Reputation: 1
I'm using almost latest Elastic 8.13 and currently trying to make analyzer with multiplexer, that uses synonym filter. However, I found out that results from simple filter-chaining (without multiplexer) differ from multiplexer with the same token filters.
I made an artificial example, here is two analyzers:
PUT /test-index
{
"settings": {
"index": {
"analysis": {
"analyzer": {
"test_analyzer": {
"tokenizer": "classic",
"filter": [
"test_stemmer",
"test_synonym_filter"
]
},
"test_analyzer_multiplexer": {
"tokenizer": "classic",
"filter": [
"multiplexer_custom"
]
}
},
"filter": {
"multiplexer_custom": {
"type": "multiplexer",
"filters": [
"test_stemmer, test_synonym_filter"
],
"preserve_original": true
},
"test_synonym_filter": {
"type": "synonym_graph",
"synonyms": [
"walking, jumping fox"
]
},
"test_stemmer": {
"type": "stemmer",
"language": "english"
}
}
}
}
}
}
They are basically identical and should (I assume) output same results. But when I test it, I get different tokens. For simple filter-chaining everything is ok:
GET test-index/_analyze
{
"analyzer": "test_analyzer",
"text": "jumping fox"
}
Result:
{
"tokens": [
{
"token": "walk",
"start_offset": 0,
"end_offset": 11,
"type": "SYNONYM",
"position": 0,
"positionLength": 2
},
{
"token": "jump",
"start_offset": 0,
"end_offset": 7,
"type": "<ALPHANUM>",
"position": 0
},
{
"token": "fox",
"start_offset": 8,
"end_offset": 11,
"type": "<ALPHANUM>",
"position": 1
}
]
}
I am getting my stemmed synonym "walk", as expected. But if I test analyzer with multiplexer:
GET test-index/_analyze
{
"analyzer": "test_analyzer_multiplexer",
"text": "jumping fox"
}
Result is:
{
"tokens": [
{
"token": "jumping",
"start_offset": 0,
"end_offset": 7,
"type": "<ALPHANUM>",
"position": 0
},
{
"token": "jump",
"start_offset": 0,
"end_offset": 7,
"type": "<ALPHANUM>",
"position": 0
},
{
"token": "fox",
"start_offset": 8,
"end_offset": 11,
"type": "<ALPHANUM>",
"position": 1
}
]
}
No synonym at all. I believe it's happening because by default multiplexer preserves original tokens, but where is synonym nevertheless? If I add preserve_original: false
, I am getting right result, but what if I need to keep original tokens AND get synonyms while using multiplexer?
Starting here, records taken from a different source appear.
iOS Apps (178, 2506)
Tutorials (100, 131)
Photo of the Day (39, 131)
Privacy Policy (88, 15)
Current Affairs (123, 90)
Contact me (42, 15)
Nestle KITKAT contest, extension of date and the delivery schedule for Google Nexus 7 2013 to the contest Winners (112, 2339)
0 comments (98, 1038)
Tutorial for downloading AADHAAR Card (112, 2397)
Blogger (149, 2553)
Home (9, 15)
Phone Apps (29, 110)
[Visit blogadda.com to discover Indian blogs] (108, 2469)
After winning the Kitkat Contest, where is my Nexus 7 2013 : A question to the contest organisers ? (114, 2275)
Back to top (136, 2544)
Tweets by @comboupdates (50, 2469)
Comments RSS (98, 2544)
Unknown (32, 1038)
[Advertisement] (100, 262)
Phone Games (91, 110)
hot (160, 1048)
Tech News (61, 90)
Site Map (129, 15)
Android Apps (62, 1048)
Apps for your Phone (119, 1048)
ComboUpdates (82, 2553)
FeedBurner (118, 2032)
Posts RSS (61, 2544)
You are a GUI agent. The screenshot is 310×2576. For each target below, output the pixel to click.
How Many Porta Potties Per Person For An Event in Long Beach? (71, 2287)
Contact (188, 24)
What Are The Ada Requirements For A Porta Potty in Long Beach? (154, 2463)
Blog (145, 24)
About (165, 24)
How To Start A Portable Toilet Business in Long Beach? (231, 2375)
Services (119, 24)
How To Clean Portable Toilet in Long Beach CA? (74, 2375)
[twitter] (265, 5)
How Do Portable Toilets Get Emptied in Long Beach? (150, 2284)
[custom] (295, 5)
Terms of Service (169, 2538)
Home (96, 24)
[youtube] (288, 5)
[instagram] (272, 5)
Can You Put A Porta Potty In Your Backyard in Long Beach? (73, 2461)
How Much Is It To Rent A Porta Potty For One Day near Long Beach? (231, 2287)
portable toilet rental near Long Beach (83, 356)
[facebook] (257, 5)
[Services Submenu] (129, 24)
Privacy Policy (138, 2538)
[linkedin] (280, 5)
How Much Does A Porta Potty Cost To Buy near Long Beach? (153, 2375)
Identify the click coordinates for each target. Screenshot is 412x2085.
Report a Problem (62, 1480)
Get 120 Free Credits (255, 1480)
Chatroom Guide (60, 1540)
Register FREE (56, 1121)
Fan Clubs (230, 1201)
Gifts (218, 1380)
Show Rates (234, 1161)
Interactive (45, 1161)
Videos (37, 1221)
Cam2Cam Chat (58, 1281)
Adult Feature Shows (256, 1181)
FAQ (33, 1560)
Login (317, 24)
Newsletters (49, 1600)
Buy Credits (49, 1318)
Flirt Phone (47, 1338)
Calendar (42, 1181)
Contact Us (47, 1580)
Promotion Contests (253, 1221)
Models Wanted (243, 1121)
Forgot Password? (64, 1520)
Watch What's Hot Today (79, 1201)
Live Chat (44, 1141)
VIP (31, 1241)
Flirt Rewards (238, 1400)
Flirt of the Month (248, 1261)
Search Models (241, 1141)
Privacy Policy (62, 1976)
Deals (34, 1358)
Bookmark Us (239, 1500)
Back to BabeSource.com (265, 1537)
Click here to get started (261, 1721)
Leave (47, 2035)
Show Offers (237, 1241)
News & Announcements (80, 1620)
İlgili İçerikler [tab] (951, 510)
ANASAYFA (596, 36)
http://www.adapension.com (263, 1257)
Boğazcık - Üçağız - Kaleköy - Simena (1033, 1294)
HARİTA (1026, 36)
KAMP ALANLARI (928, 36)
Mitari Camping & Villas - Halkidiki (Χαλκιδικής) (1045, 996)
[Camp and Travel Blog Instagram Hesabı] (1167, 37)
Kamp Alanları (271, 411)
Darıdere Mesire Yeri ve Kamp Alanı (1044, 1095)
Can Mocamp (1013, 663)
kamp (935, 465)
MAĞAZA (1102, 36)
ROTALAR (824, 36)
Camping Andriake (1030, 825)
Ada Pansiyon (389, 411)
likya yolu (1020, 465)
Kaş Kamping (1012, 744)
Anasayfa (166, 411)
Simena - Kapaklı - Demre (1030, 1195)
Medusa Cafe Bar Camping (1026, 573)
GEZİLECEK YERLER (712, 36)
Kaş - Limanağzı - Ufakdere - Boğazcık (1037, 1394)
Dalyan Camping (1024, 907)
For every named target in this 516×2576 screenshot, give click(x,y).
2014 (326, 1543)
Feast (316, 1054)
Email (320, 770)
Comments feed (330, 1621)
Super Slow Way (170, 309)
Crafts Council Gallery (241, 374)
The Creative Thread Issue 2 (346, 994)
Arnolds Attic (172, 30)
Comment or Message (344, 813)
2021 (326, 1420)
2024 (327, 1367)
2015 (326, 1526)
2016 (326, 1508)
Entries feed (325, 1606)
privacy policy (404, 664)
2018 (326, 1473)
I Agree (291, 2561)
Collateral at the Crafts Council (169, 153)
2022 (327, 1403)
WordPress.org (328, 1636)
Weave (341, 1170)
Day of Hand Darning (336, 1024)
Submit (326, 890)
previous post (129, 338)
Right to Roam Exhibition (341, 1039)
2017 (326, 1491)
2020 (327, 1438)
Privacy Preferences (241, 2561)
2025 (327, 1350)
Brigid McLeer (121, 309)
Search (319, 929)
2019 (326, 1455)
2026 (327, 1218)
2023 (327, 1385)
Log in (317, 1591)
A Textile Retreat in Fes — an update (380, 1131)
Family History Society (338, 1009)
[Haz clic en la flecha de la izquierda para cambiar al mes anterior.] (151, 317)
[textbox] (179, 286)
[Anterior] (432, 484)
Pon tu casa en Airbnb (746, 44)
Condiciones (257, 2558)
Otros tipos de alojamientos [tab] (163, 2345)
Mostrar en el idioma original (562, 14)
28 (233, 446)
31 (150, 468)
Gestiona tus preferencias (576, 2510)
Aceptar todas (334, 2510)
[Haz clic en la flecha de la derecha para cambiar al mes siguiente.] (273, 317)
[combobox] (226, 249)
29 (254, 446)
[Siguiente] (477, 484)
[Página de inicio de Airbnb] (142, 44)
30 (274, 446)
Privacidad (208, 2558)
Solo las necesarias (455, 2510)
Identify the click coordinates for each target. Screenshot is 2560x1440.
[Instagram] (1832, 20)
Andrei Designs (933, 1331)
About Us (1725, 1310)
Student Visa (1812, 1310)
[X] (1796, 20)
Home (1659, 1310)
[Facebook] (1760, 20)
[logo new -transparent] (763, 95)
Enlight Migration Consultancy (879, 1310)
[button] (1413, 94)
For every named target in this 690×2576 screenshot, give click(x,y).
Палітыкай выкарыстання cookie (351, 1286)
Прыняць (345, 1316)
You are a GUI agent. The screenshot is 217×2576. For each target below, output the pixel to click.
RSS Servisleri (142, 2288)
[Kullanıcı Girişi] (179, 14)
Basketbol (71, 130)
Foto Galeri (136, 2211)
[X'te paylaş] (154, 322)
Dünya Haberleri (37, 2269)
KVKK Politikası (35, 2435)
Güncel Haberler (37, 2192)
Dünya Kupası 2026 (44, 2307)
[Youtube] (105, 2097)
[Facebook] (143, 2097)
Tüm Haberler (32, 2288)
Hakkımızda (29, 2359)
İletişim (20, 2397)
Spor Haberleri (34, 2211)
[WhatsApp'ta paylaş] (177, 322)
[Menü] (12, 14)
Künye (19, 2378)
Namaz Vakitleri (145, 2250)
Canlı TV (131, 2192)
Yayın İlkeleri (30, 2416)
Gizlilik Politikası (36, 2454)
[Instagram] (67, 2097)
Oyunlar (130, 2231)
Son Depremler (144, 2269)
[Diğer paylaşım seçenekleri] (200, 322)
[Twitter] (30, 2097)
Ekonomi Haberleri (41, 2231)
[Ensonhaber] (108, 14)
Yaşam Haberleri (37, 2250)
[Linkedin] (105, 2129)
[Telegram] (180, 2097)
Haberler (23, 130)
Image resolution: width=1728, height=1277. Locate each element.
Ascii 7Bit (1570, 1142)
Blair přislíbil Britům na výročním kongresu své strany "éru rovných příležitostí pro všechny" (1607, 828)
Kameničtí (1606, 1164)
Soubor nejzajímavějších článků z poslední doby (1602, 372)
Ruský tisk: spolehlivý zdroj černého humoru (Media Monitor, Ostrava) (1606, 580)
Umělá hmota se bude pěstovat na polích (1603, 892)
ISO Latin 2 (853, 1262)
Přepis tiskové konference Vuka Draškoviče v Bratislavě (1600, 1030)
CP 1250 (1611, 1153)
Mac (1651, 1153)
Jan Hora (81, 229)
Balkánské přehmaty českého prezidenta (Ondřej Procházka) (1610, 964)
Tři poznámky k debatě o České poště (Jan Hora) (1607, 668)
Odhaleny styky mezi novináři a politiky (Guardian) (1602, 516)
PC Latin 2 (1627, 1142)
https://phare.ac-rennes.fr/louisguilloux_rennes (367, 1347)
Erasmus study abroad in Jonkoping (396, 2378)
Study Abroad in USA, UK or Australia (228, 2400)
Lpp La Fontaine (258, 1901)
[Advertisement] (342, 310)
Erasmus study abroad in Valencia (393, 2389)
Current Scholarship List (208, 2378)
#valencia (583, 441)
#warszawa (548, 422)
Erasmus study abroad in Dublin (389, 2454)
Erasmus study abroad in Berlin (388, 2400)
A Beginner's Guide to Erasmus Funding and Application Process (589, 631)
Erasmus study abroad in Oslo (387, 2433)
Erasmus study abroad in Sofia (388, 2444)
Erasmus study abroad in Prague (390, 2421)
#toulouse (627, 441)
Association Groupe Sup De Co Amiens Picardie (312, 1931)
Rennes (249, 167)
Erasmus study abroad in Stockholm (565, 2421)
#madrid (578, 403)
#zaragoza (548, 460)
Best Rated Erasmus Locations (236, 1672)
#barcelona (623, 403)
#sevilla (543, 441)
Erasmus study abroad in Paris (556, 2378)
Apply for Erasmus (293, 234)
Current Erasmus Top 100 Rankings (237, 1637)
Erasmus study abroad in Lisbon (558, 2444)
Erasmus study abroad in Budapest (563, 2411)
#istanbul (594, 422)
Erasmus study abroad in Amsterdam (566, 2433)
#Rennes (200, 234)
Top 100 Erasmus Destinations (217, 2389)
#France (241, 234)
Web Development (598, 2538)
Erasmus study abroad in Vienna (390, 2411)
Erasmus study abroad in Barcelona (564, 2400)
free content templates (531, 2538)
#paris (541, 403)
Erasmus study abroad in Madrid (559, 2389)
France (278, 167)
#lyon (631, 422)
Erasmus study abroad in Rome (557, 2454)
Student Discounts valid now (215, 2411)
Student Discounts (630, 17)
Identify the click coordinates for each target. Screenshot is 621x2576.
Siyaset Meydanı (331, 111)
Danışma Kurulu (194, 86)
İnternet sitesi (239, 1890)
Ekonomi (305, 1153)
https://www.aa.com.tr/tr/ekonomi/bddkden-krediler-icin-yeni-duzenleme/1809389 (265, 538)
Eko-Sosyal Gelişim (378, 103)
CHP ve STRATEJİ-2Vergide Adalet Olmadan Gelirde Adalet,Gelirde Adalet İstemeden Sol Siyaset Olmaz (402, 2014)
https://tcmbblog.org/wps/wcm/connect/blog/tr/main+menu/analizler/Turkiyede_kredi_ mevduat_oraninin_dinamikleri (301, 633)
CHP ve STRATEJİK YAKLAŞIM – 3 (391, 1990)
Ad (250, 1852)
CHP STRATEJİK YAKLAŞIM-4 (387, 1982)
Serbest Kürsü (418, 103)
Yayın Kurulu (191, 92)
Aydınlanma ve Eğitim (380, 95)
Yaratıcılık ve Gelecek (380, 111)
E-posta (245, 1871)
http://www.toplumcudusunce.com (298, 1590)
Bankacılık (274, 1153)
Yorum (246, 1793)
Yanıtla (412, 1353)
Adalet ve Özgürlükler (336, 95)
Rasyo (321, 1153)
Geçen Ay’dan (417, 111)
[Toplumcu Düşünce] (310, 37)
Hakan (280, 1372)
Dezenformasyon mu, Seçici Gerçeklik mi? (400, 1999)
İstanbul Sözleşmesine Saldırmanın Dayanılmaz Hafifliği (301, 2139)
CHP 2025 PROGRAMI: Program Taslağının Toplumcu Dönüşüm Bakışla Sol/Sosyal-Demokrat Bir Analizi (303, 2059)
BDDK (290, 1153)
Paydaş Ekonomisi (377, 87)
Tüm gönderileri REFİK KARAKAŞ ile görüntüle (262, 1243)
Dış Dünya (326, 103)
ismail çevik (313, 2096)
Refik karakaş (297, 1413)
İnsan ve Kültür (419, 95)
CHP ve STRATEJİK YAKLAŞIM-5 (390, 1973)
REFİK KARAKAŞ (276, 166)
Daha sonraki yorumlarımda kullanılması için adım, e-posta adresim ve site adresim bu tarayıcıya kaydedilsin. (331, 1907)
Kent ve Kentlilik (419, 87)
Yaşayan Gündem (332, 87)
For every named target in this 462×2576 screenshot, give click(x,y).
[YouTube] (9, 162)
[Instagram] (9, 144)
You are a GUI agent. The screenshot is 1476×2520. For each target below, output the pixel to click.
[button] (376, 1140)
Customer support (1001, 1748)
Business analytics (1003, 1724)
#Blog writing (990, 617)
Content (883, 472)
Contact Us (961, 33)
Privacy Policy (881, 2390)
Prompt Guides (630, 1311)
Either it's a kind of bug or I don't fully understand how it should work.
P.S. I saw almost identical topic https://discuss.elastic.co/t/synonym-filter-not-working-within-a-multiplexer-filter/271719, but I believe my case is different - my synonyms doesn't intersect with each other, so RemoveDuplicatesTokenFilter
from Lucene should (I think) work correctly. Maybe something going wrong in other place?
UPD
My overall task is to make a such analyzer, that would emit, ideally: a) original tokens; b) stemmed original tokens AND c) stemmed synonyms. For now I can do either "a" and "b" (with keyword_repeat
filter), or "b" and "c" (because "keyword_repeat" can't be used with synonyms). So it led me to multiplexer, that, as I understood from the docs, can build two (or more) independent token chains and then merge them together. So I wanted to use one chain with "keyword_repeat" to preserve original tokens (although it doesn't seems necessary because multiplexer already have such behavior), and second chain to get stemmed synonyms. But in my experiments with multiplexer I came to a problem, that I described higher in my original post - looks like it doesn't work well with synonyms in general. But maybe I just chose wrong solution for my task in the first place.
Upvotes: 0
Views: 150
Reputation: 30163
If I add preserve_original: false, I am getting right result
Are you sure? I don't see much differences between having preserve_original
set to true
or false
.
Either it's a kind of bug or I don't fully understand how it should work.
It's not a bug; a documented technical limitation of the multiplexer token filter. If you refer to the second warning on the multiplexor token filter documentation page, you will find the following statement (emphasis added):
Shingle or multi-word synonym token filters will not function normally when they are declared in the filters array because they read ahead internally which is unsupported by the multiplexer.
Multi-word synonyms simply cannot function correctly in this setup. I am not sure how the preserve_original
setting would help in this case.
Upvotes: 0